▶ _SOURCE DOCUMENT_
● ● ● ● ●

There was only one problem, even the doctors at the Shriner’s didn’t know much about EDS. To make things more interesting no one had ever heard of a toddler being diagnosed.

So we left the Shriner’s Hospital For Children with more questions than answers. There just wasn’t enough information in 1973.

Cigarette Paper Skin . . .

As a child, my skin was often referred to as Cigarette Paper Skin because it was so fragile. Any fall would justify a trip to the Emergency Department for stitches. Unfortunately, the doctors in the ED in my small Maine town didn’t know anything about Ehlers-Danlos.

The doctors would spend hours stitching my thin, fragile skin. Then, later, the stitches would pull through my skin. This caused extremely slow healing and giant scars.

I have tons of scars. The cover my body from my head to my toes. Some are bright purple and some have stretched so much that cross my whole leg. But they are mine, and I earned them.

Floppy Joints . . .

As I had mentioned before, my foot was pretty floppy and didn’t want to stay in place. Well, most of my other joints were not much more stable.

When I was about eight, my joints began to painfully sublux and dislocate for no reason. Again, the doctors in the local Emergency Department didn’t understand how I could dislocate my knee during my sleep or my finger tying my shoe.

My feet were very unstable and I need orthopedic shoes from the very beginning. I didn’t know any other shoe as a young child. But wearing orthopedic shoes with a dress when you’re in middle school spell social humiliation.

Actually all of my joints were unstable. I could barely hold a pencil or a heavy book. My elbows and shoulders hurt when I tried to pick myself up off of the floor.

I only became aware that most people’s knees didn’t hurt every day when I was about 10. EDS and unstable joints lead to unrelenting, chronic pain at a very, very young age.

Wait, There’s More . . .

EDS is not just skin and joints though. Slow healing is a big part of every type. When a doctor says he’ll take the stitches out in seven days, they’ll actually be ready in 14.

I get sick if I’m around anyone who sneezes or coughs. I’ve had Scarlet Fever, several bouts of pneumonia, fevers of 103, and my annual bronchitis and sinus infection.

On top of all of that fun stuff, I have other connective tissue related issues. My heart and lungs are weak. I had to have a full hysterectomy when I was only 24. I can’t even think about spicy food without my GERD yelling at me. I have mild hearing loss, and my eyes like to change prescription a few times a year.

Ugh, Surgeries . . .

To date, (I’m currently 53) I’ve had 43 surgeries. Some have been routine, like tonsils and appendix. However, some have been considered advanced or even experimental. My feet have been cut up so much that I have two completely different sized and shaped feet. Sadly, most of these surgeries have failed withing a few years, if not months.

● ● ● ● ●

Stored items:
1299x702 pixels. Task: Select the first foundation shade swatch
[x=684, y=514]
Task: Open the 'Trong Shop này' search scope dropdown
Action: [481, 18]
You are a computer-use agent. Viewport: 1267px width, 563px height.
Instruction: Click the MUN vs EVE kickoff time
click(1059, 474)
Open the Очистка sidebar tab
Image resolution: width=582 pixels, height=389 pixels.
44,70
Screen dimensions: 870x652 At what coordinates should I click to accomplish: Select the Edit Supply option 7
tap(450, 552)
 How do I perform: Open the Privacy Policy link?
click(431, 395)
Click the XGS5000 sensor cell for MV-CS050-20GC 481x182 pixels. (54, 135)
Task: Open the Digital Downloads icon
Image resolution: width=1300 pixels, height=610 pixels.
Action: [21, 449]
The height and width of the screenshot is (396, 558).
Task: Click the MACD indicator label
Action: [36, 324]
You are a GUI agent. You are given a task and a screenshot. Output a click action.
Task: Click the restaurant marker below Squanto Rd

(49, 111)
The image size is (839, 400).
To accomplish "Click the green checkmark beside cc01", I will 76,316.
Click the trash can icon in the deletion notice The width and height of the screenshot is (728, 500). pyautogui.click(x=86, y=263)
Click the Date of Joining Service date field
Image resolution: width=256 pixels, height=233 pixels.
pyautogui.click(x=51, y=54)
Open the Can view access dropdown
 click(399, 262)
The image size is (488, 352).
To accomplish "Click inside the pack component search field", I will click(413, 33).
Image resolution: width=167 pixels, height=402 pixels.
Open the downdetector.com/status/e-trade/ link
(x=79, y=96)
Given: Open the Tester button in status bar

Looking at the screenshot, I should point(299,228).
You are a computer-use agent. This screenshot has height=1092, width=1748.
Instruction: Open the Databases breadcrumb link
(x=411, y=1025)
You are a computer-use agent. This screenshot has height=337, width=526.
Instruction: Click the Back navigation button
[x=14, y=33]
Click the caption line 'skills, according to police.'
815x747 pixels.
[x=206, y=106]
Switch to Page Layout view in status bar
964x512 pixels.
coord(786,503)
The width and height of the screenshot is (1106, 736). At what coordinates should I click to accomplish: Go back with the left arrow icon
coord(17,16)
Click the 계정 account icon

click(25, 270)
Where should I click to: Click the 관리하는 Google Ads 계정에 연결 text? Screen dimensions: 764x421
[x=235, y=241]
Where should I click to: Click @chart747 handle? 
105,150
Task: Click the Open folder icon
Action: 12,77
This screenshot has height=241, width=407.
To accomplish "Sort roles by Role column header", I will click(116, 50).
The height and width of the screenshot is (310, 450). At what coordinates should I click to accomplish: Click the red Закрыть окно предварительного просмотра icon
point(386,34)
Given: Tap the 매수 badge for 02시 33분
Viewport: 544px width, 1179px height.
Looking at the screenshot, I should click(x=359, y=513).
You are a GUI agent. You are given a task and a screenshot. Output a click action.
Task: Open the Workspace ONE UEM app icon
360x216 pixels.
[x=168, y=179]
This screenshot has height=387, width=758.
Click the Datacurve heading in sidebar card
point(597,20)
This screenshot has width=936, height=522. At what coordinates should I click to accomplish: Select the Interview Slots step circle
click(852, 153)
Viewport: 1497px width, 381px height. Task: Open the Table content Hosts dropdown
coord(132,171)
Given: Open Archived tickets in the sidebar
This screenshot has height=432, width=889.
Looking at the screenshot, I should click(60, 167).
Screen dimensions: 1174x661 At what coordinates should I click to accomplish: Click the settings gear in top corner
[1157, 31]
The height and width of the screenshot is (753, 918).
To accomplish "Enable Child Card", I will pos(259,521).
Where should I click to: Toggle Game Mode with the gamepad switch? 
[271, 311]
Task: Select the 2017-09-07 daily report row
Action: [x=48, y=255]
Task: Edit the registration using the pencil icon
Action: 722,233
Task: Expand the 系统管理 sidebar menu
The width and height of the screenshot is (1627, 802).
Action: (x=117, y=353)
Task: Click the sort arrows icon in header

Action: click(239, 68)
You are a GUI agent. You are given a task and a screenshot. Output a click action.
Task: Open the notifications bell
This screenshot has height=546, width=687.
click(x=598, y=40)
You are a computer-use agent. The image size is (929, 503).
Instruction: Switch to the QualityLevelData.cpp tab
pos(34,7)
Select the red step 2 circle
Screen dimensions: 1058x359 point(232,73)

● ● ● ● ●

▶ _WORK TASK 1_
Quote everything from "There was only" down to "anything about Ehlers-Danlos." in the Ehlers-Danlos account above.
▶ _WORK TASK 2_
In the Ehlers-Danlos account, what was the writer's skin often called as a child?

▶ _TASK OUTPUT 1_
There was only one problem, even the doctors at the Shriner’s didn’t know much about EDS. To make things more interesting no one had ever heard of a toddler being diagnosed.

So we left the Shriner’s Hospital For Children with more questions than answers. There just wasn’t enough information in 1973.

Cigarette Paper Skin . . .

As a child, my skin was often referred to as Cigarette Paper Skin because it was so fragile. Any fall would justify a trip to the Emergency Department for stitches. Unfortunately, the doctors in the ED in my small Maine town didn’t know anything about Ehlers-Danlos.

▶ _TASK OUTPUT 2_
Cigarette Paper Skin